The study emphasizes that firms do not seem to be replacing workers with AI on a significant scale and expresses skepticism that unemployment rates will rise sharply due to AI in the coming years. “While a rising number of firms are pinning job losses on AI, other more traditional drivers of job layoffs are far more commonly cited,” it adds. The report suggests that some companies may be framing layoffs as a positive move rather than a negative one, potentially to recover from past over-hiring.
In the UK, a third of tech leaders indicated they had cut staff citing AI but expressed regret over those decisions. Research indicates that job losses attributed to AI are being offset by rehiring, often at lower wages or offshore. According to the report, in the first 11 months of 2025, 55,000 job losses were attributed to AI, accounting for just 4.5% of overall job losses, with the majority linked to economic conditions. For instance, Amazon attributed a headcount reduction of 14,000 to efforts to eliminate bureaucracy, while Atlassian denied that its customer service job cuts were related to AI.
Oxford Economics posits that even the small number of job losses attributed to AI may be overstated, noting that linking layoffs to increased AI usage rather than economic challenges such as weak demand or excessive past hiring conveys a more favorable narrative to investors. The report asserts that while AI adoption is indeed occurring, it is primarily aimed at funding experiments rather than replacing workers outright.
When examining productivity, the report observes that if AI were genuinely replacing workers, one would expect a clear productivity boost. Instead, much of the enterprise AI adoption remains experimental. “Productivity growth rates in other major advanced economies have also been largely unexceptional,” it states, suggesting that the current integration of AI is more about exploration than revolution.

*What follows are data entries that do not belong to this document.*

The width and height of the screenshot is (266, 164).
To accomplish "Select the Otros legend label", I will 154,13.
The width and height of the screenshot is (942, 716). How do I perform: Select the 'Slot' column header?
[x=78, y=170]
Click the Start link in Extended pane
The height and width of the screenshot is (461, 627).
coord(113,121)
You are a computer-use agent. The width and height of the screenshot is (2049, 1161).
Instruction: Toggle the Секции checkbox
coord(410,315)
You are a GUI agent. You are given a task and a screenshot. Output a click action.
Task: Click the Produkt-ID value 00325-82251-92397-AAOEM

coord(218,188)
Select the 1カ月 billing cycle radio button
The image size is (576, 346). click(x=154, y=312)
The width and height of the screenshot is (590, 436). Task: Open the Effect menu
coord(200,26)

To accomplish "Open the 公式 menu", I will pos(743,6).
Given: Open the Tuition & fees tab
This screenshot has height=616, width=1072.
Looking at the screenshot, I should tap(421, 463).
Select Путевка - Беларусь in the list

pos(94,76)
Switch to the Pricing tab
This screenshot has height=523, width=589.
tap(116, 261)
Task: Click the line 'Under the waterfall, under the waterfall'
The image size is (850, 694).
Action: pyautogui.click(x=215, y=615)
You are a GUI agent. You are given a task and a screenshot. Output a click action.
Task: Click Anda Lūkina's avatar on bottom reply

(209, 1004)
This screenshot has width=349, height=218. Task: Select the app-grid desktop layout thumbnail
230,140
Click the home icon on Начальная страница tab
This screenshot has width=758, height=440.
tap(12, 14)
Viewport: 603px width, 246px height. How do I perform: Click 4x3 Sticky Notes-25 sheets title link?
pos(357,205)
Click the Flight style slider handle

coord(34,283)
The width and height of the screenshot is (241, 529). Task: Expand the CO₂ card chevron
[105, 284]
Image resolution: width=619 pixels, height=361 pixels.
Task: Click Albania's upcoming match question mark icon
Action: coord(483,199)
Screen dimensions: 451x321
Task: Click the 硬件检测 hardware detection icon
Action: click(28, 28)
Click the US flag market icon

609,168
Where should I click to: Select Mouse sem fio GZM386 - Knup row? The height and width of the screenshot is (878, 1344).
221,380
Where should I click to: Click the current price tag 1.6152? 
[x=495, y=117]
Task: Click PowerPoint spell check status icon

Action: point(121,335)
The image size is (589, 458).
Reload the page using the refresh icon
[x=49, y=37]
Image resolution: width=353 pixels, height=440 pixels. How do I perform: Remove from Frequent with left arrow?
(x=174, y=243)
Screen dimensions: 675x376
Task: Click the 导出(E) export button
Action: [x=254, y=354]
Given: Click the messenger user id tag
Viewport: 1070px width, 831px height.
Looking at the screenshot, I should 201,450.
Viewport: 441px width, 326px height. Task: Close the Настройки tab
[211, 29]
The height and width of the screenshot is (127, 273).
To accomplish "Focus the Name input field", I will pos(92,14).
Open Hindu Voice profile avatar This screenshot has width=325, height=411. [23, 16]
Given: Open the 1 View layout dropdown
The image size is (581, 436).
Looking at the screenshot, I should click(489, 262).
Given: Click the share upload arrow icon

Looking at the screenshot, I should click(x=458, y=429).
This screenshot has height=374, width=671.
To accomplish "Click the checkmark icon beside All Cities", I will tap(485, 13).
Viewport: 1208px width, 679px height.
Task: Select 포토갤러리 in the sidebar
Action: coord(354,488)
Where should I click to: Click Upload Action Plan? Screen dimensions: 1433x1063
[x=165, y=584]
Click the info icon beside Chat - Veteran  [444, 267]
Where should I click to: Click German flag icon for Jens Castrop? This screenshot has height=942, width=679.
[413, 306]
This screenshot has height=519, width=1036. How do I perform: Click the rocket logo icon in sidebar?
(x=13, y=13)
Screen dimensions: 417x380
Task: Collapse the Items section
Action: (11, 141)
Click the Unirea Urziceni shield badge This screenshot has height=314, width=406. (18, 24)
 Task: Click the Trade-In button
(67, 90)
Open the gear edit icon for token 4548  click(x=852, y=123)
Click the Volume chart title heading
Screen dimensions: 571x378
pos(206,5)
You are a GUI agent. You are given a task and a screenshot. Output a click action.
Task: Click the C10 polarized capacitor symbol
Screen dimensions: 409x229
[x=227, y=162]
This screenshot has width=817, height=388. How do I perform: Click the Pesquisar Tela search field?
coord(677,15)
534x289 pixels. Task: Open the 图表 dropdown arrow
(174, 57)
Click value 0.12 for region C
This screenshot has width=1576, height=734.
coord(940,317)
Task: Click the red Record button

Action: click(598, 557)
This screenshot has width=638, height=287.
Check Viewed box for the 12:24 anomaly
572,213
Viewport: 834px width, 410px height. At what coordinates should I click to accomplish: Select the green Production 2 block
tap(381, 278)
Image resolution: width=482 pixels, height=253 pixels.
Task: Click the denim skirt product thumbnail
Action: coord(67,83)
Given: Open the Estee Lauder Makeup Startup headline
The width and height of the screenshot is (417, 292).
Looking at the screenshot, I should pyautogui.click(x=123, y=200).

Despite some sectors experiencing disruption, the report anticipates that any significant shifts related to AI will be “evolutionary rather than revolutionary,” with macro-level impacts remaining limited. Graduate jobs and early-career roles are highlighted as particularly vulnerable to AI, with a survey by IDC revealing that two-thirds of companies have slowed entry-level hiring. The unemployment rate among graduates in the U.S. has risen from 3.9% to 5.5% since the launch of OpenAI’s ChatGPT, which is often cited as evidence of AI’s negative impact on job availability.
While firms like PwC have announced cuts to graduate roles, the report suggests that the recent rise in graduate unemployment is not particularly extreme and corresponds to historical trends where graduate unemployment tends to rise more sharply than the overall rate. The widening gap between professional and technical services and other roles predates the introduction of generative AI. The study concludes that the challenges facing younger job seekers are more a result of cyclical economic factors rather than the impact of AI.
Overall, while AI plays a role in the evolving job market, the narrative surrounding mass job losses appears to be more complex than initially suggested. Firms may need to reassess how they communicate about layoffs and their implications in the context of rapid technological advancements.